Но я уже был безопасен. Лишь на мгновение, когда я склонился над Катей, чтобы взять коробочку спичек, она слегка побледнела, опустила руки, и в ее глазах еще раз просияло то, что позволило ей впустить меня к себе в комнату с таким простодушием; и она еще ждала от меня того же.

Катя сидела, опустив руки, колени ее были обтянуты полотняной накрахмаленной юбкой, и, когда я приблизился, она, глядя мне в лицо, откинула назад свою голову и улыбнулась, приоткрыв губы. В ее больших сияющих глазах были доброта и спокойствие, и в моей жизни это было в первый раз, и Митька Шухман учил меня, что происходит это иначе…

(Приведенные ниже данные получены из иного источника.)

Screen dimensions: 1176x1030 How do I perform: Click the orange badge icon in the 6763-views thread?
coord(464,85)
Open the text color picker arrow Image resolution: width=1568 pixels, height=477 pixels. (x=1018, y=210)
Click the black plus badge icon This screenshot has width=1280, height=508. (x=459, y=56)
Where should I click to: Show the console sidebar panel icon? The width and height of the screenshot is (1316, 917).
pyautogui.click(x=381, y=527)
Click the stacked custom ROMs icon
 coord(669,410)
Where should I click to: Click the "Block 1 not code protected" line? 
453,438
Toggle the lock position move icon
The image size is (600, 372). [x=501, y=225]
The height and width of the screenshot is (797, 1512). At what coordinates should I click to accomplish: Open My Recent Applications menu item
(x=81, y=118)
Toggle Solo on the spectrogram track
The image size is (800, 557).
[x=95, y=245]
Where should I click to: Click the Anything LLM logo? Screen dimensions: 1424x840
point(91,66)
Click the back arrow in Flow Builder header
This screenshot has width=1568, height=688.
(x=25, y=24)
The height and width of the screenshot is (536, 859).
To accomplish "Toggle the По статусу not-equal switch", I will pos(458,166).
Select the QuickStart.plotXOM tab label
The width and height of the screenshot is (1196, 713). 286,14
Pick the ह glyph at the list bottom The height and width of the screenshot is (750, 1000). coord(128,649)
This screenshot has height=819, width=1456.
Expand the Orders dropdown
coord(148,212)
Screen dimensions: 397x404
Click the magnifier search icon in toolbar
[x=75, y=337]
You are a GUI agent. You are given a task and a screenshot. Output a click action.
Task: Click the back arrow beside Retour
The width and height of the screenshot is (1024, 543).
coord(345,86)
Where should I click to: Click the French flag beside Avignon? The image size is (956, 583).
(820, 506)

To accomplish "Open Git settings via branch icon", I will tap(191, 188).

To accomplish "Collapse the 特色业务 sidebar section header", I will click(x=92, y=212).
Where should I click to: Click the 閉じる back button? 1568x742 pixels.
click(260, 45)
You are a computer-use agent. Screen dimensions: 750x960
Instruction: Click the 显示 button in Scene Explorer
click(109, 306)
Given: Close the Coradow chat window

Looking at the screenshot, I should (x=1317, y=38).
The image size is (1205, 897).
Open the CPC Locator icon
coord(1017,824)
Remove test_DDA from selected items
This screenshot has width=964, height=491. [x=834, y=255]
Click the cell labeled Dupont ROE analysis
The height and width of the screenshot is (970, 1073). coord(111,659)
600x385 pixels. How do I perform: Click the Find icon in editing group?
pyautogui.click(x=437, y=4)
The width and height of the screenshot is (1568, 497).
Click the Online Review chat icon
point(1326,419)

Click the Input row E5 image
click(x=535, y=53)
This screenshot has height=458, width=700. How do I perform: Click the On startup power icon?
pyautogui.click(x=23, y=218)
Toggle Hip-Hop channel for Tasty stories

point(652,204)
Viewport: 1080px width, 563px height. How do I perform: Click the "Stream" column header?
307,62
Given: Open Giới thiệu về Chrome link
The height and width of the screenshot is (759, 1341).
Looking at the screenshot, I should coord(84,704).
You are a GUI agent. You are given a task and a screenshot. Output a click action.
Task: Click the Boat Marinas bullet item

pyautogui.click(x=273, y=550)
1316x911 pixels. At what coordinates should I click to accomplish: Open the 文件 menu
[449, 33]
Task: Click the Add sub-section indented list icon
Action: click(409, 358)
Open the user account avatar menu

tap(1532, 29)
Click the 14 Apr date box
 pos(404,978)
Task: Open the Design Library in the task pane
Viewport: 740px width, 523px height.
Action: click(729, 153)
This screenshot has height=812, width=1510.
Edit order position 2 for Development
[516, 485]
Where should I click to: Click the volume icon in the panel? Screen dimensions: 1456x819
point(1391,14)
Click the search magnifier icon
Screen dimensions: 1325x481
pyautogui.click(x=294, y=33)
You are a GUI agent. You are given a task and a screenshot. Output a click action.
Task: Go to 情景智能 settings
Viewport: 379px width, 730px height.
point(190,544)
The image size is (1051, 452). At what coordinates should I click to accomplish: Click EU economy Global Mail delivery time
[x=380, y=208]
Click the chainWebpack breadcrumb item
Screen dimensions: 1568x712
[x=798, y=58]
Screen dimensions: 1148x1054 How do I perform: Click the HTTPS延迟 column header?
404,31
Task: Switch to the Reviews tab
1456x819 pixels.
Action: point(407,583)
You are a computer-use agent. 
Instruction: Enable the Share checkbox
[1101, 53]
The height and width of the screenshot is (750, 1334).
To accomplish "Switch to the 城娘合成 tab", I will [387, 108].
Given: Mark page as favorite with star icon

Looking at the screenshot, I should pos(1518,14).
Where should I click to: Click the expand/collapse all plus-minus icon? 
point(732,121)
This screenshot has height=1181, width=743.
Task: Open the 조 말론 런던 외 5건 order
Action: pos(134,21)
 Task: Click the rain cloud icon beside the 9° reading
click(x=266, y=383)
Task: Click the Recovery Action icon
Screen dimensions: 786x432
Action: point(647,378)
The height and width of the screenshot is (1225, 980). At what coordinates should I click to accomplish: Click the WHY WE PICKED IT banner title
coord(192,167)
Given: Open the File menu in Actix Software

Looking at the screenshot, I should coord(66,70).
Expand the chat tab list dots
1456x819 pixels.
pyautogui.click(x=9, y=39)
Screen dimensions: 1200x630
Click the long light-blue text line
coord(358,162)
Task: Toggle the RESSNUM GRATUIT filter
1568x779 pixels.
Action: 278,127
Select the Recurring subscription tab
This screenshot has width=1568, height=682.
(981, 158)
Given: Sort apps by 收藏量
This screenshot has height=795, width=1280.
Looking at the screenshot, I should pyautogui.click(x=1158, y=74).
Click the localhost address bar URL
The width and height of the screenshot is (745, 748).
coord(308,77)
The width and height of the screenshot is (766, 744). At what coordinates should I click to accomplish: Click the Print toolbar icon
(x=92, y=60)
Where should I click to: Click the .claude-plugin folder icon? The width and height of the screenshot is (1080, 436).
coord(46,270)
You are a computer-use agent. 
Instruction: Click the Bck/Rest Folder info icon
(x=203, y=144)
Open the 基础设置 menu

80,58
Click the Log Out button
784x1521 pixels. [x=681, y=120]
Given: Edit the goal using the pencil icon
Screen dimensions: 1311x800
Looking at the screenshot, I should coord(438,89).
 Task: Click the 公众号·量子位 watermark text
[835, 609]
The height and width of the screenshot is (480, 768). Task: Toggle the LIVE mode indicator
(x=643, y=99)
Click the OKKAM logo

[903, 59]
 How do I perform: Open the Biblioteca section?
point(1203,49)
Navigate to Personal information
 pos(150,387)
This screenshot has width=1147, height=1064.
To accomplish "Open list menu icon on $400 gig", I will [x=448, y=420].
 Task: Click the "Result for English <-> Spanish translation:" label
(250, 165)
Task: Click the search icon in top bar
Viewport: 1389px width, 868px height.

Митькина рожа в белой капитанке с крабом мелькнула в моем воображении, этот наглый взгляд и усмешка… Минуту-другую, жадно глотая дым папиросы, я еще нес какую-то чепуху про бонбоньерку на туалетном столике, про Игоря Северянина и мещанство, и бессилие мое язвило меня все больше.

Девушка теперь уже изумленно следила за тем, как, подойдя к шкафчику, я вдруг распахнул дверцу. С тем же блеском остроумия я мог, конечно, выдернуть цветок из горшка или стащить манжеты хозяина дома… Зачем я это сделал? Легкие платья покачнулись, повеяло неведомым, необыкновенно приятным, но опять я сказал не то, что хотел.

— А чулки впихиваешь в туфли, — сказал я. — Вместе с подвязками…

— Что?

— Вот, конечно, ты и сопишь…

— Закрой шкаф! — повелительно сказала Катя. — И вообще вам, кажется, здесь не по духу.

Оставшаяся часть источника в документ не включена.